“Rock is dead.”
“We never go out anymore.”
“I don’t know how to work this damn thing.”
“I can’t hang like I used to.”
“There’s no good new music these days.”
“The best music was made years ago.”
“I never have any time.”
“I never hear from _____ anymore.”
“I wish I had money to do that.”
“Kids are the only ones that understand technology.”
“I can’t watch that, I’m asleep by 9.”
Sound familiar? Man, I hope not. But sadly, I’m sure some or all of these do. I just hope you’re not the one saying them. To witness your friends age in front of your eyes is to hear one of these phrases uttered to you. You throw your hands up and relent that times today are not as good as times before. I had more time. I knew what was cool. They don’t make good music anymore. Hell, just using the word “they” implies that there is some higher power consortium that lives for the sole purpose of making sure you get pinned into a lonely corner of all things you can’t have, do, or revisit.
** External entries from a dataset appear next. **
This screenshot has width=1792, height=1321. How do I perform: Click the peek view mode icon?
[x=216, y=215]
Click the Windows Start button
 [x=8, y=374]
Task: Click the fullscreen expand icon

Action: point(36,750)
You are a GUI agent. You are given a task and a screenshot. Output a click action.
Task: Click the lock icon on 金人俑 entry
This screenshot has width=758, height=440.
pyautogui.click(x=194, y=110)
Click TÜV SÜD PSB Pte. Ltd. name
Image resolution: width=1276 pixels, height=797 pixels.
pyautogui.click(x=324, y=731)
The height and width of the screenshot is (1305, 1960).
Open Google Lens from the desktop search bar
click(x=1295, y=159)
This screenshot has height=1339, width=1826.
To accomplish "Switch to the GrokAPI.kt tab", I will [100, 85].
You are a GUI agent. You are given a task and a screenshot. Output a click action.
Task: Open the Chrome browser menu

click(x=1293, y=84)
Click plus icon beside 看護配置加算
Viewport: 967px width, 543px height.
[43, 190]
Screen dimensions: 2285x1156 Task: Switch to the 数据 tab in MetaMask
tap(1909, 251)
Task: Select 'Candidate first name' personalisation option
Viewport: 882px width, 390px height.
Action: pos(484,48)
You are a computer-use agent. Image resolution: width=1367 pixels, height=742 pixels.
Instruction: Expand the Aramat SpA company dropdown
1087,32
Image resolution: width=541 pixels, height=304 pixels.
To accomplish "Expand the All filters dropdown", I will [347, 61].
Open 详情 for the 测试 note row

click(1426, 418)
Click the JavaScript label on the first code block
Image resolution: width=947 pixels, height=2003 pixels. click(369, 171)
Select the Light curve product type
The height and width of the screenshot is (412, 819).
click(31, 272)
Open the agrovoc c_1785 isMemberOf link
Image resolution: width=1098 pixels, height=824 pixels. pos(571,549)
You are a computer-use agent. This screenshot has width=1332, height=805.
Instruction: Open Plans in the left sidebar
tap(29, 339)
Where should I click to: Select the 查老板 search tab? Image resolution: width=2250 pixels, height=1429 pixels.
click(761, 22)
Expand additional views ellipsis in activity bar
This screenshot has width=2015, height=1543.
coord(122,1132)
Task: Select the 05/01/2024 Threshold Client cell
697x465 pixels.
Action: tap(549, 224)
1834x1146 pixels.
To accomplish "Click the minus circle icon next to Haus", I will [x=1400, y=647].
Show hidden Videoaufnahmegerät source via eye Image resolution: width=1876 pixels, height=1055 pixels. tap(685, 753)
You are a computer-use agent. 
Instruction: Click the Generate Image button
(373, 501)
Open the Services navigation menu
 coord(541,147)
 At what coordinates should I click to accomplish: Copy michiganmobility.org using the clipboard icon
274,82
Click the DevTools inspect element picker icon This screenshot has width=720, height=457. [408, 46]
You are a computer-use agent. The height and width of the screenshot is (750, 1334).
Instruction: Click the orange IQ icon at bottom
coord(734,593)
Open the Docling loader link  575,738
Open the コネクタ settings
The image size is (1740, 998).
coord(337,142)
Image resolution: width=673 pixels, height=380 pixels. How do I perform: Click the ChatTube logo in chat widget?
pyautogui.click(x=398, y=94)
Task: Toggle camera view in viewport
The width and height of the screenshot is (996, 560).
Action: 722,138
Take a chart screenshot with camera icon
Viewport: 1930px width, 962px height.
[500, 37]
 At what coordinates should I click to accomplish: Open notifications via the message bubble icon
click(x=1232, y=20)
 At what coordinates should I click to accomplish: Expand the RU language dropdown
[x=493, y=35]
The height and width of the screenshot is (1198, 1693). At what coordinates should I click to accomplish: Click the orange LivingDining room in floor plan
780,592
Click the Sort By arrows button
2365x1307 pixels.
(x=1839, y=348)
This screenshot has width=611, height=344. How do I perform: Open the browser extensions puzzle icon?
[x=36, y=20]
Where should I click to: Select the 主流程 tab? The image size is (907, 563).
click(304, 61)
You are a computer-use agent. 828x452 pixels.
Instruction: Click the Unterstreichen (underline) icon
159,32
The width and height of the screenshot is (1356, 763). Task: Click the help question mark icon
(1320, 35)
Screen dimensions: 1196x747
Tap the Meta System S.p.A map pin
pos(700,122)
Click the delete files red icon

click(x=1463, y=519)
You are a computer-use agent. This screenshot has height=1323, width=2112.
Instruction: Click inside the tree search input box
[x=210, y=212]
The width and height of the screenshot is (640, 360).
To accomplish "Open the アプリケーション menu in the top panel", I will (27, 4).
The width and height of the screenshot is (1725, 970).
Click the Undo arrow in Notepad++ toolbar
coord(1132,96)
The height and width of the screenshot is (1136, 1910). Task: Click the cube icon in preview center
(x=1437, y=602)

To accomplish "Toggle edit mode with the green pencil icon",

And despite what you think, this 50-year-old is not on this rant simply for my own age group. I can remember this happening early in my 20s. Before your early 20s, everyone has a mutual purpose and a unified direction. You’re in school, college, you’re single… everyone is on the same freeway and equally voracious to discover anything and everything that life serves up. We’re all in it together to find the coolest and greatest idea, restaurant or song. As you’re running full speed, everyone is running with you, and you gaze in amazement as your friends turn you onto something you hadn’t considered. It’s great and all about the relationship, the fun, and the journey… together.
Then something horrible and wonderful happens. Life. You go in different directions. You make new discoveries. You find new experiences. Sometimes you’re alone. Sometimes you’re with new people. And then it starts to happen…
You start to feel the struggle. Not all at once but like water slowly dripping each year. It happens gradually. As splintered as your old world becomes, where are you heading? Do you stay in that same bubble? What do your new bubbles start to look like? Do you find it easier to stay there or do you rise to the challenge of continuing to explore? Do you find new music? Do you stay or lose touch with old friends? Do you look for that new restaurant? What is the next trend that’s on the way? This is your journey.
Ladies and gentlemen, life takes work. It ain’t going to find you. It’s not going to beat your door down. It won’t invite itself over for dinner. You gotta go get it.
I have found that there are two characteristics that often define most people. You have some people who feel that life is something that is dictated to them and happens to them each day. The other, you find the opposite. In those, they believe that they dictate life. That life is this wonderful opportunity that is meant to be honored for its past and then grabbed by the throat and told what to do. They’re running it. It’s not running them.
Throw me into the latter. Life is intentional. It’s meant to be lived deliberately. It takes tremendous work. That friend that you have from school… they may not reach out to you. You may have to do it. That iPod you’re still hanging onto (please note all the real estate here that I bypassed by skipping over the cd, cassette, vinyl and eight tracks), you may need to move on. We live in a subscription and on-demand world today. We want it when we want it and we’re willing to pay for the ability to have constant accessibility. If this paradigm didn’t just register with you then it’s time to get moving.
Don’t let your friends tell you they are too busy to stay current. They aren’t. Period. I have a theory that if you walk up to any random person and ask how they are, 90% will tell you how busy they are, and it’s just not true. Busy is a mindset. We all have the same number of hours in a day. How else can you explain leaders and creative geniuses that change the world with the same number of hours each day? They live intentionally. If you still don’t believe me, pop into a Starbucks on a Wednesday afternoon at 3:30 pm. Packed. Don’t get me wrong, the espressos and lattes are killer, but no one is as busy as they think they are.
As I often do when we get together in this place every quarter, I have wishes for you.
Yes, I’m sharing and allowing you in and, yes, you can infer that this is important to me, my family, and my work. I invest hours into being curious and being a good friend. I take it to the point of even incorporating it into my daily planning. If I haven’t had lunch or a beer with an important friend in a long time, then it’s not from a lack of trying. I will relentlessly wear them out until we catch up. I am going to listen to every podcast, every Spotify Daily Mix, and top songs and see every live show that I can. I don’t care if it’s something I know or like. In fact, that’s the point, to get out of my comfort zone. I am desperate to find that next big trend, where music is heading, and the latest great business idea. Staying relevant takes a lot of damn work and I am infatuated with the journey and where we all heading next.
So, back to my wish. My wish for you is to be curious. Keep discovering. Be intentional. Don’t utter one of those phrases above. Put the work in. Make it part of your life. Stay relevant. Stay connected. Do something that makes you feel weird. Be an early adopter. The next big thing is out there. Go find it. It does take a lot of work, but man, the reward is so worth it.